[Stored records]
------------------------------------------------------------
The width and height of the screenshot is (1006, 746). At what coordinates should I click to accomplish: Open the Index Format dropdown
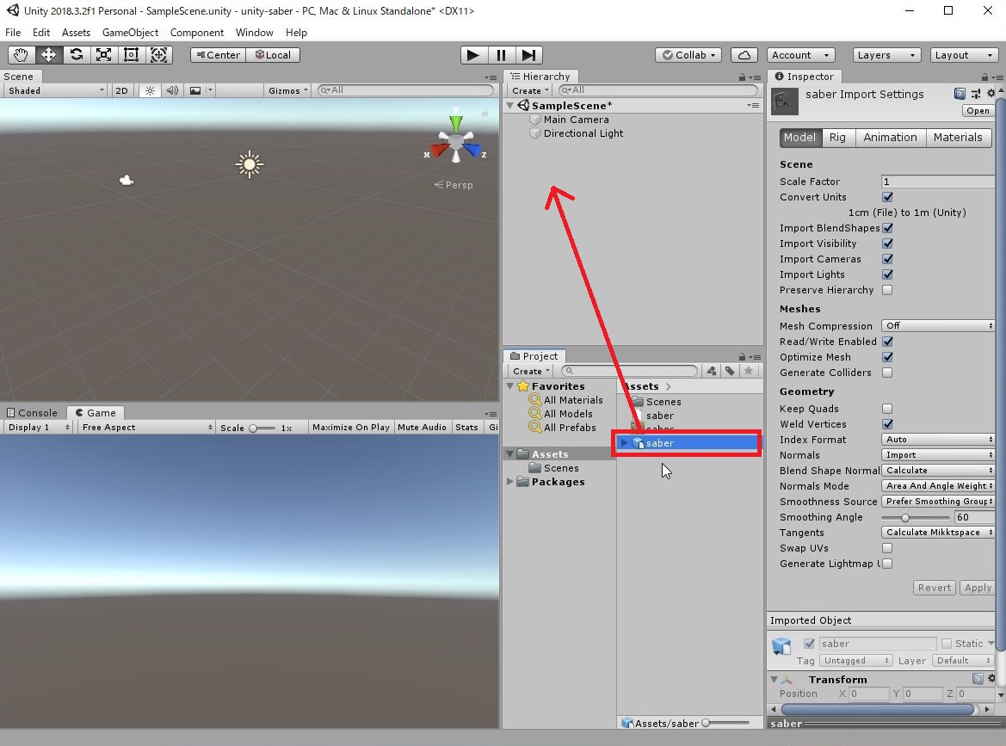937,440
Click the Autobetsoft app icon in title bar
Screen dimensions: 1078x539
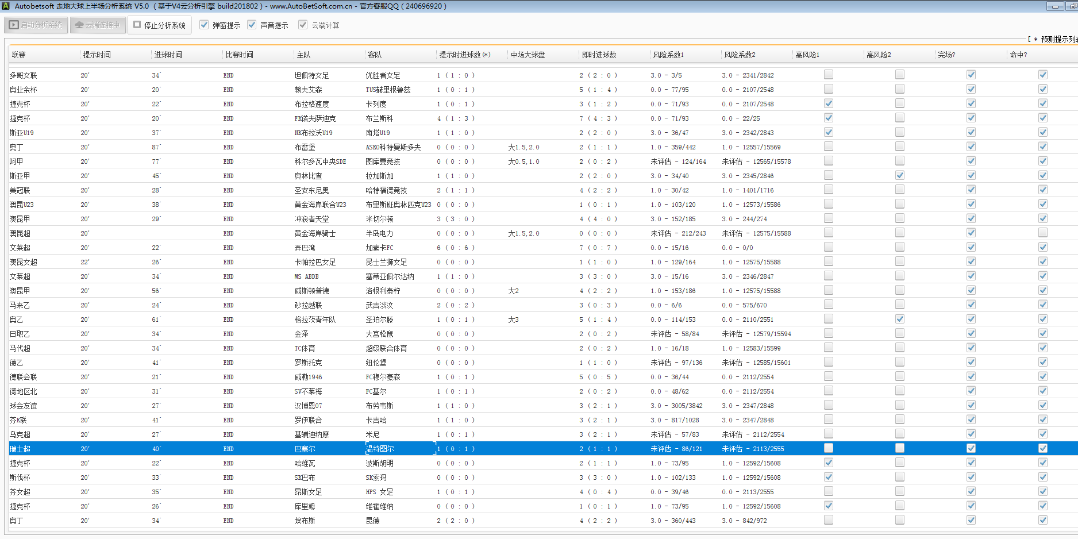pos(6,6)
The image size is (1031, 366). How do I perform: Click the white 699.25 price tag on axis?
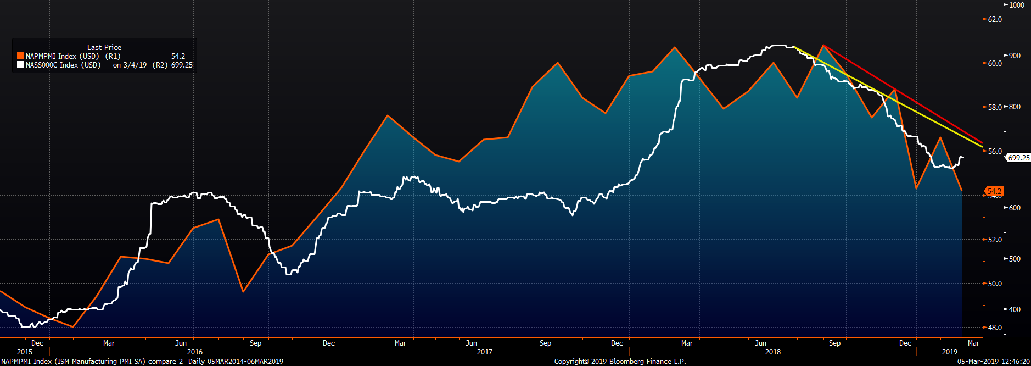pos(1018,158)
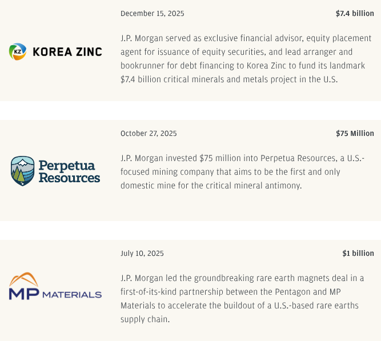Select the December 15, 2025 date
The image size is (381, 341).
pos(152,14)
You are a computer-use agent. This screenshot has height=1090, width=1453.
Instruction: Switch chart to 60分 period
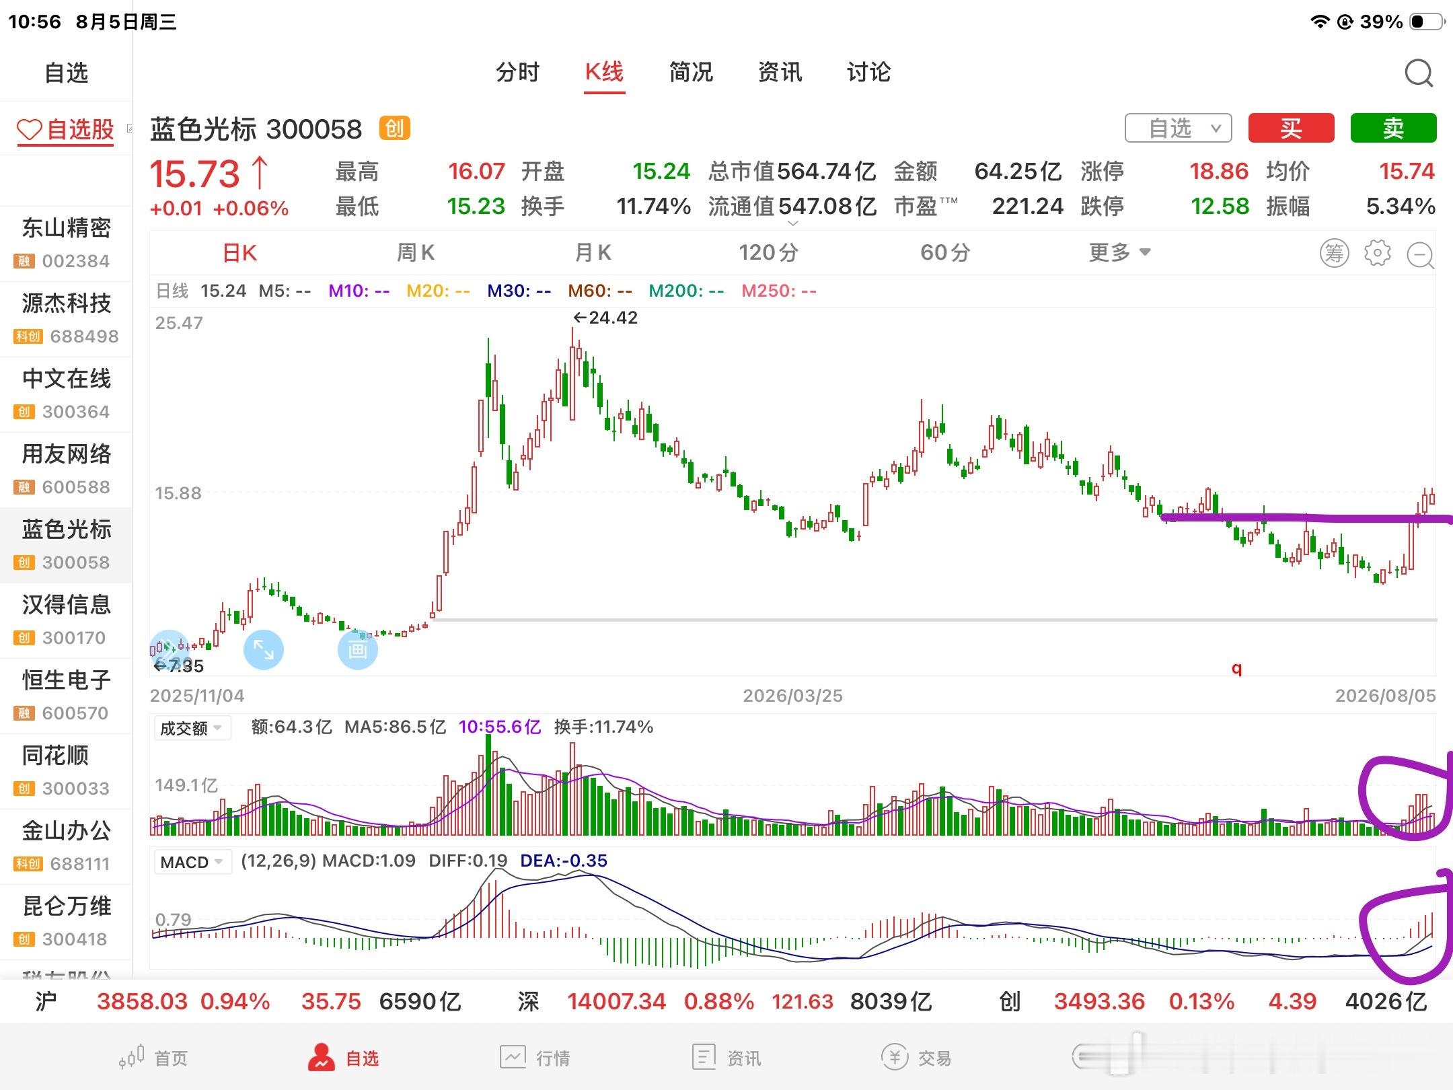945,253

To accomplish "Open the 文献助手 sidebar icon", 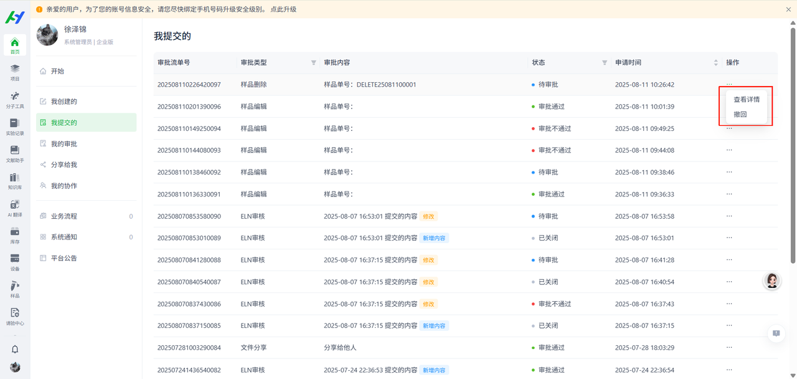I will [x=15, y=153].
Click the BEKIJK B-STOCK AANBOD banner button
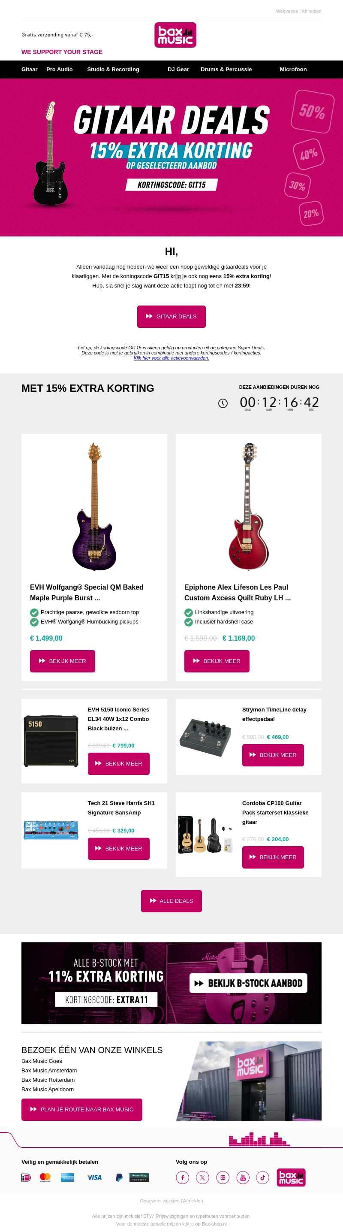343x1232 pixels. point(248,983)
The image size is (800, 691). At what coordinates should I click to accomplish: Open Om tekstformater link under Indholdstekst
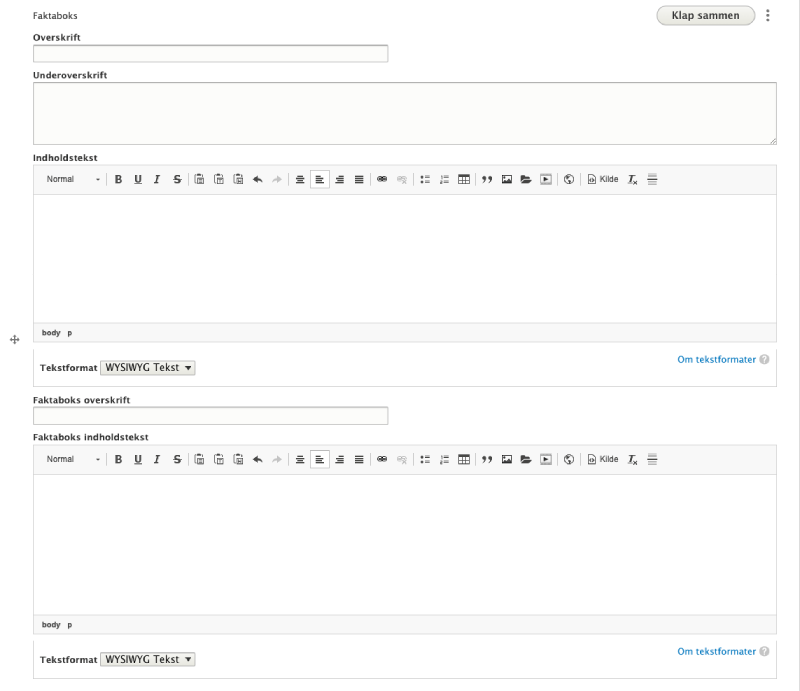[716, 359]
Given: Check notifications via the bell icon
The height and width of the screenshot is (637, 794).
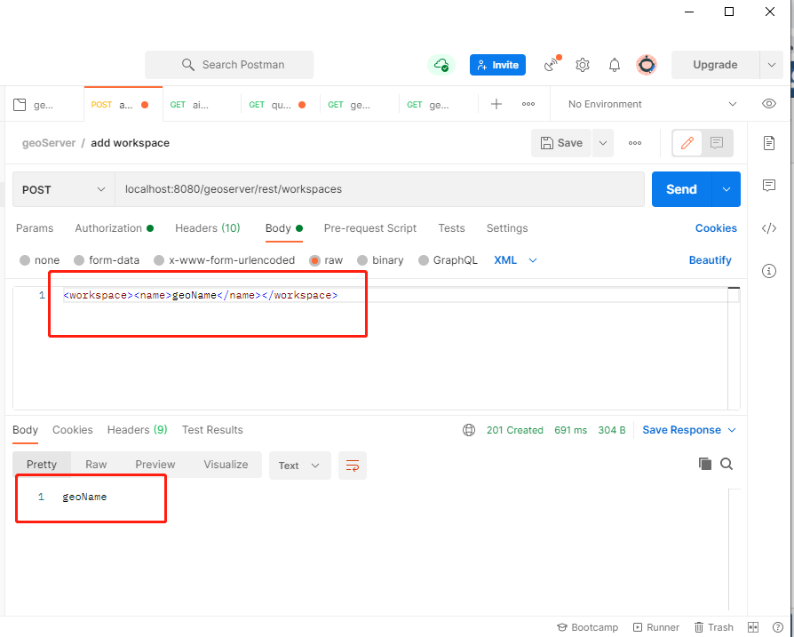Looking at the screenshot, I should point(614,65).
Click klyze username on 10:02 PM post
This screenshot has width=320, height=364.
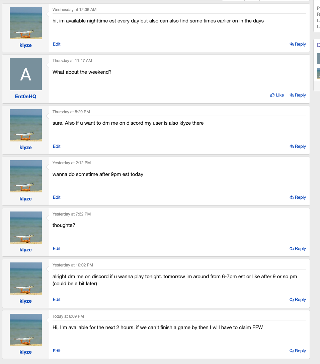coord(25,301)
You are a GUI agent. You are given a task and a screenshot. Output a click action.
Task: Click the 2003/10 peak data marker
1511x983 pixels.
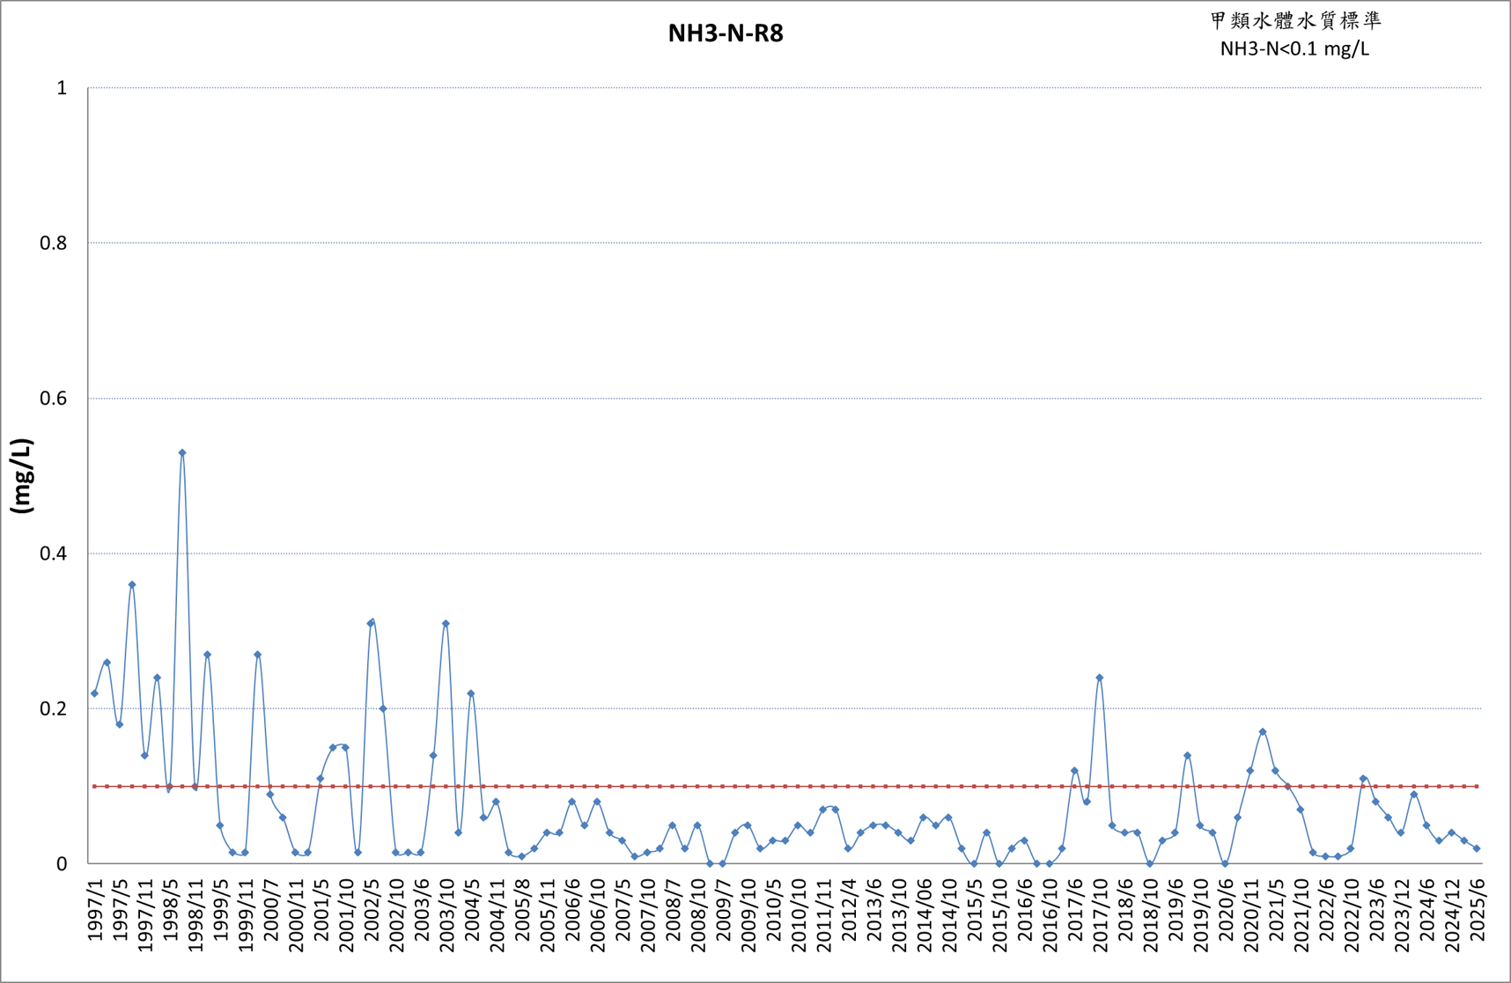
------------------------------------------------------------
*Problem to solve*. All that is required is the lines from the line containing "The image size is (800, 691)." through the end of the records above, copied exactly, and none of the pictures.

*Response to the exercise*.
The image size is (800, 691). At what coordinates should I click to accomplish: Open Om tekstformater link under Indholdstekst
[716, 359]
Given: Check notifications via the bell icon
The height and width of the screenshot is (637, 794).
Looking at the screenshot, I should point(614,65).
Click klyze username on 10:02 PM post
This screenshot has width=320, height=364.
coord(25,301)
You are a GUI agent. You are given a task and a screenshot. Output a click action.
Task: Click the 2003/10 peak data marker
1511x983 pixels.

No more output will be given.